The Department of Defense is reviewing its policy regarding sexual assault prevention and response in the military.
The Pentagon released a new report this week showing the number of sexual assaults in the military is up. The head of the Air Force's Sexual Assault Prevention and Response Program was arrested for sexual assault and battery this weekend.
And one of the tips in the prevention and response program is creating quite a stir.
In the brochure given to each member of the Air Force on sexual assault prevention and response, the tip that is causing a lot of controversy is number two.
It reads, "it may be advisable to submit [rather] than to resist. You have to make this decision based on circumstances. Be especially careful if the attacker has a weapon."
It's one of 36 different tips for avoiding an attack and in an interview with Air Force officials today, they say they are not suggesting someone simply give up, but rather judge the safest approach to a scenario.
"The pamphlet offers 36 different tips regarding ways to prevent an attack and protect yourself in various scenarios. One of the scenarios highlighted what to do if faced with a life-threatening situation. One accepted approach in a life or death situation would be to submit rather than resist. The intent of the brochure is to help people think through various scenarios in hopes of being better prepared should they ever encounter one," said USAF Capt. Candice Adams Ismirle.
Bill Goecking with the Smith County Sheriff's Department has worked in law enforcement for more than 30 years and has seen many different scenarios play out in a sexual assault. He says, in the end, the victim simply must do what ever they can do to survive.

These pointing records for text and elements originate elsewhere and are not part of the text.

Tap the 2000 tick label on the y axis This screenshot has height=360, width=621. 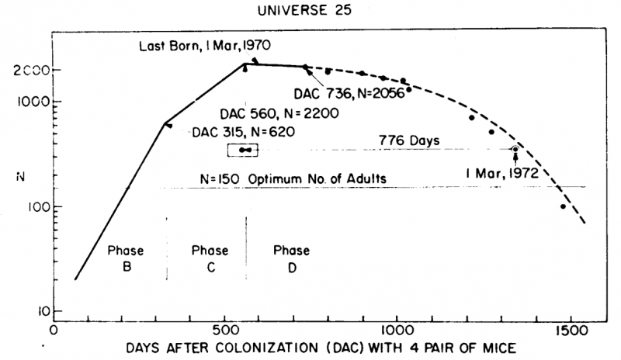pyautogui.click(x=29, y=70)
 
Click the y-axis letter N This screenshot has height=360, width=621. pyautogui.click(x=20, y=178)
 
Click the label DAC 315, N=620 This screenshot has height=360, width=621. pyautogui.click(x=243, y=132)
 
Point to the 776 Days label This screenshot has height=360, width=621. pyautogui.click(x=410, y=140)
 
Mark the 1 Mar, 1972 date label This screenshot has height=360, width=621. pyautogui.click(x=502, y=172)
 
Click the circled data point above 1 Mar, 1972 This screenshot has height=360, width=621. pyautogui.click(x=515, y=149)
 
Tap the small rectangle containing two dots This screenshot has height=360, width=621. pyautogui.click(x=243, y=150)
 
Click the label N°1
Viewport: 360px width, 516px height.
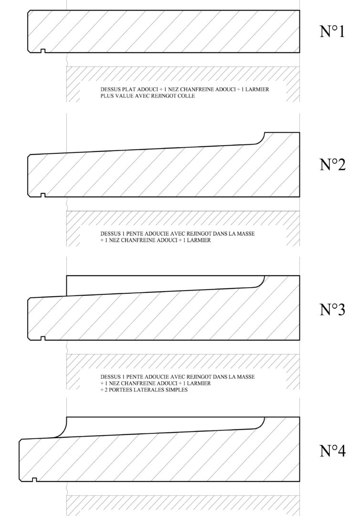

"It's one of those things that person who comes into your home or into a place where they can grab you, if it is a kidnapping type of situation or false imprisonment. If you have that type of situation, that is always a victimized situation. So whatever they have to do to survive, I say just do it. It's a common sense thing," Lt. Goecking said.
The Department of Defense says they hope a new plan and its implementation will reduce and ultimately eliminate sexual assault within the military.